#OSTgasme Game of Thrones : le réveil musical de la saison 6

La bande-son de la saison 6 de Game of Thrones est bourrée de pistes cultes et mérite à elle seule une chronique entière.

J’ai une confession à faire : j’aime énormément le compositeur Ramin Djawadi (comme vous avez déjà pu le lire dans les #OSTgasme sur Person of Interest et Pacific Rim et probablement bientôt dans une autre chronique sur Warcraft), mais je n’ai jamais trouvé son travail sur Game of Thrones captivant. A l’exception de la musique du générique, cela va sans dire.

Mais est finalement arrivée la saison 6. Et là, tout a basculé. Le compositeur semble s’être réveillé et a enchaîné pistes cultes sur pistes cultes et mérite donc désormais une chronique. Celle-ci se concentrera donc exclusivement sur cette saison tant il y a de morceaux à relever.
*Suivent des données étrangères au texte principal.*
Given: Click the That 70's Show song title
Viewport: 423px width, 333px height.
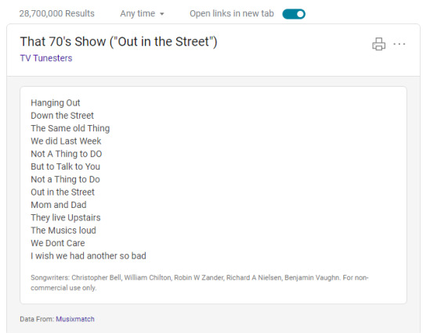Looking at the screenshot, I should 119,41.
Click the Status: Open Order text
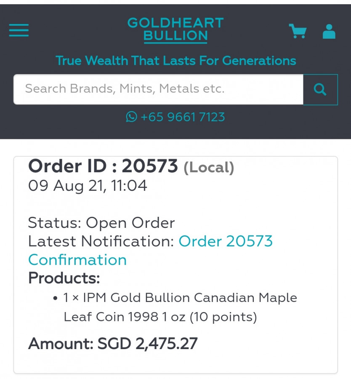The height and width of the screenshot is (379, 351). coord(101,223)
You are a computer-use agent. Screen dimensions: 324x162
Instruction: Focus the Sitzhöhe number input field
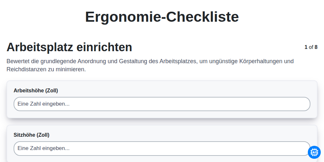click(x=162, y=148)
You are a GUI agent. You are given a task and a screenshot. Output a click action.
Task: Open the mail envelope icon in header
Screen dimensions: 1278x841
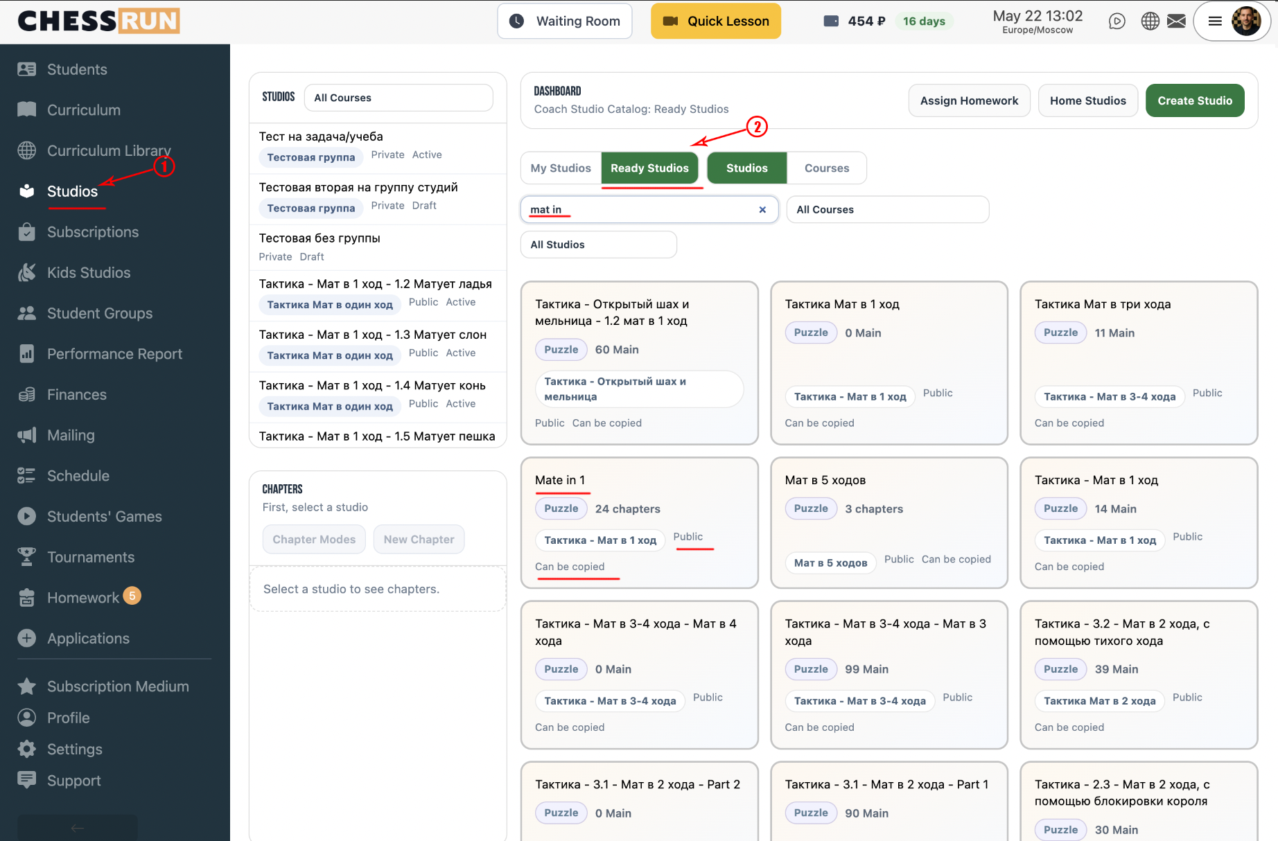coord(1176,21)
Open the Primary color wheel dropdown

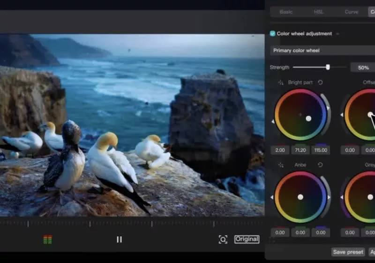(323, 50)
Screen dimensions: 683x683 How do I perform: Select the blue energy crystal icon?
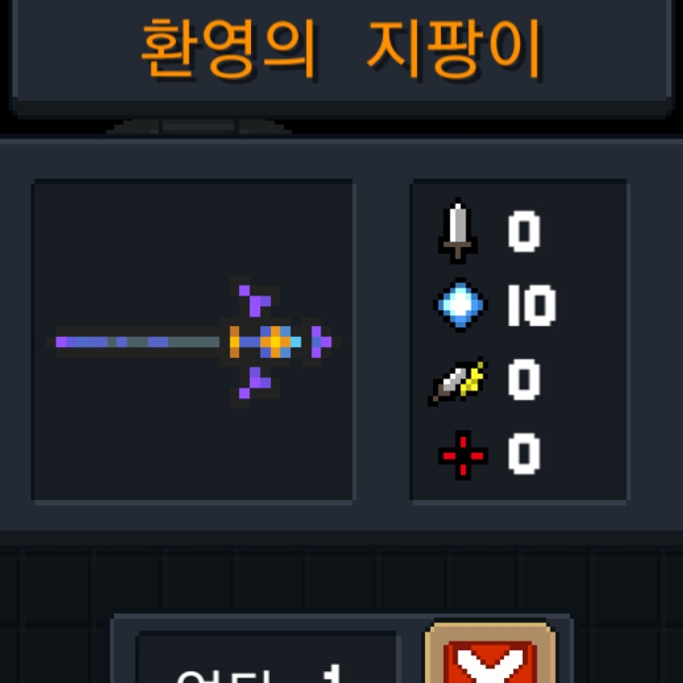point(461,304)
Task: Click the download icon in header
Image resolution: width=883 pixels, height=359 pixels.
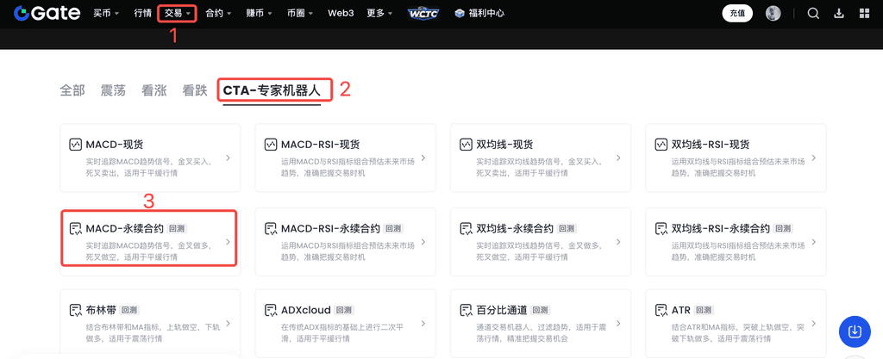Action: coord(839,13)
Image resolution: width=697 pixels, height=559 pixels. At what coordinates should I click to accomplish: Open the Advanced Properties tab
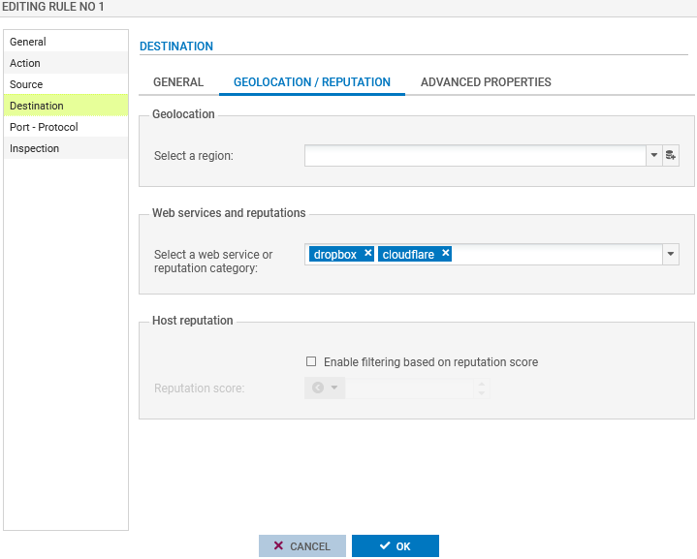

Ramin Djawadi – Main Titles

Sans surprise, impossible de commencer avec autre chose que le thème du générique, toujours efficace malgré les années.

Ramin Djawadi – Light of the Seven

Probablement la piste qui aura le plus fait réagir le public avec ses notes de pianos entêtantes, « Light of the Seven » est un bijou d’entrée dans la folie qui prend son temps pendant presque 10 minutes.

Ramin Djawadi – The Red Woman

« The night is dark and full of terrors. » Tels sont les célèbres mots de Melisandre, qui méritait bien une piste rien que pour elle, avec une seconde partie particulièrement réussie.

Ramin Djawadi – Khaleesi

Autre confession : le personnage de Daenerys Targaryen m’énerve fortement, mais force est de constater que le morceau « Khaleesi » qui lui est dédié est une merveille. Les coeurs et la montée en cadence sont les deux mamelles principales de cette piste qui est finalement beaucoup trop courte.

Ramin Djawadi – Bastard

Et si on énervait un peu les choses avec le morceau « Bastard » ? Vous pouvez également écouter « Feed the Hounds » avec laquelle nous avons beaucoup hésité.

Ramin Djawadi – The Winds of Winter

Comme il était impossible de commencer avec autre chose que le thème principal, impossible également de conclure avec autre chose que « The Winds of Winter » qui, comme le vent froid de l’hiver, risque de vous donner la chair de poule de manière concrète.